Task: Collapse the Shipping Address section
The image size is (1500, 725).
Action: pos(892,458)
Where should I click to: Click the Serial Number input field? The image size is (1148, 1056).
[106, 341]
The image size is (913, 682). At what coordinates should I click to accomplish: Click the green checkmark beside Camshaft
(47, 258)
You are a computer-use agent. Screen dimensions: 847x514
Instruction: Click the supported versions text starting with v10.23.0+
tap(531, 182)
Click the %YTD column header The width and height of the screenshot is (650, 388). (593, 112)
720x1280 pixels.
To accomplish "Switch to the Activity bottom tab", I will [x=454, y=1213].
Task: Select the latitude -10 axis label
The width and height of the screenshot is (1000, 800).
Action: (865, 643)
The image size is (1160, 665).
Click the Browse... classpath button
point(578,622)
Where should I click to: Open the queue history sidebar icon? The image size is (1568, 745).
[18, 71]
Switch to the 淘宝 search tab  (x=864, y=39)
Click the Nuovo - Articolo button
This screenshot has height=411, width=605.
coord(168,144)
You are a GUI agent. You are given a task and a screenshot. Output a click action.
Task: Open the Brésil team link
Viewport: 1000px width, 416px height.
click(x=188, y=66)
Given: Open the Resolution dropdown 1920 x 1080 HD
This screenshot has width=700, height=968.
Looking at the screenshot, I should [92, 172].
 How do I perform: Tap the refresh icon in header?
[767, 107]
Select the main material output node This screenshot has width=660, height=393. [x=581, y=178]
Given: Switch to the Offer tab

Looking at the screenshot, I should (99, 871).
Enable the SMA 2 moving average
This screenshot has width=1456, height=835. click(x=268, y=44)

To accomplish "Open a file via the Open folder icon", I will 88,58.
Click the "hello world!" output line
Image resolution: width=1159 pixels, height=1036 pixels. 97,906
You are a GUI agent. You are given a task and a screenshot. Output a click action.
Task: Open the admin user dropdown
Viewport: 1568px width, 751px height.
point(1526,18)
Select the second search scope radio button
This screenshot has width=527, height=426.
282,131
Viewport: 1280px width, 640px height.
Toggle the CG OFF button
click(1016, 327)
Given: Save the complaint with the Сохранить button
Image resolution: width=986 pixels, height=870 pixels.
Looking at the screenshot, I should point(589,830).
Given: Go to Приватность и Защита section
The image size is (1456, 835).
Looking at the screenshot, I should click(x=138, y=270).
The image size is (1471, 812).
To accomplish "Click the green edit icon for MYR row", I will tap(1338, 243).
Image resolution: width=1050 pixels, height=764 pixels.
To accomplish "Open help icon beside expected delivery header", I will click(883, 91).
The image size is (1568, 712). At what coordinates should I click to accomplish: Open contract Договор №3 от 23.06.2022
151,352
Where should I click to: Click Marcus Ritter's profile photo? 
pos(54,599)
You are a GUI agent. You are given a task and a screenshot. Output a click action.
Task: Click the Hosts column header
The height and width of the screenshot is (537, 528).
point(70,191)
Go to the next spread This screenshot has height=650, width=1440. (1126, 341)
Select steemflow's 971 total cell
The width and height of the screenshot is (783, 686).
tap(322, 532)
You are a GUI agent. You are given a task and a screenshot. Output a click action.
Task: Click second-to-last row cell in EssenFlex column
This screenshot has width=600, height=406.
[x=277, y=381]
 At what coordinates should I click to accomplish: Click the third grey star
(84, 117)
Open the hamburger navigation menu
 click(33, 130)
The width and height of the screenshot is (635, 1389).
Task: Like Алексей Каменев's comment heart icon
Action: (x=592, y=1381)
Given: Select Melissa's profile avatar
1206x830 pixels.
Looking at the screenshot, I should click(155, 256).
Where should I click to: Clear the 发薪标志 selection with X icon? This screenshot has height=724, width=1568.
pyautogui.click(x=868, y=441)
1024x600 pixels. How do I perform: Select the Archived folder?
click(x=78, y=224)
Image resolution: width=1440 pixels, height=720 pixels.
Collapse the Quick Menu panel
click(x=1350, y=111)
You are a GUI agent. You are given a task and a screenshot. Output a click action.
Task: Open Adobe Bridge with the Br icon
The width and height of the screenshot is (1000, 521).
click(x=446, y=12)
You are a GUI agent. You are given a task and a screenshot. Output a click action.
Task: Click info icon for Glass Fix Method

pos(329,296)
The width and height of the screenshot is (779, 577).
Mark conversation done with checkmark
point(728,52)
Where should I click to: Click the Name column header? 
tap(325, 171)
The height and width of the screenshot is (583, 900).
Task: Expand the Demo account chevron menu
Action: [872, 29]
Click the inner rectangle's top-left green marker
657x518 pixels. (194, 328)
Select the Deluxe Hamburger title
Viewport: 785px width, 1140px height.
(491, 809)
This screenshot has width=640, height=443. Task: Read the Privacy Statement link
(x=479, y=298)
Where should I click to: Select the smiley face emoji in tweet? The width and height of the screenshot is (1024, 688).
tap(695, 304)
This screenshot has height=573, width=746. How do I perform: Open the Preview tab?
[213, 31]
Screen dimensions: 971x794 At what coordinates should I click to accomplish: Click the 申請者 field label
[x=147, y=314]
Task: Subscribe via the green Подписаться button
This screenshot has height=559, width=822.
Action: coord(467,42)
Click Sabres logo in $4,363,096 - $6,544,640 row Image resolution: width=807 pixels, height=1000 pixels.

+--

* _EXERCISE REQUIREMENTS_: Please copy, word for word, every line from the first line of the records through the line containing "You are a computer-use", with both of those lines included and nothing else.

* _TASK ANSWER_:
Task: Collapse the Shipping Address section
The image size is (1500, 725).
Action: pos(892,458)
Where should I click to: Click the Serial Number input field? The image size is (1148, 1056).
[106, 341]
The image size is (913, 682). At what coordinates should I click to accomplish: Click the green checkmark beside Camshaft
(47, 258)
You are a computer-use agent. Screen dimensions: 847x514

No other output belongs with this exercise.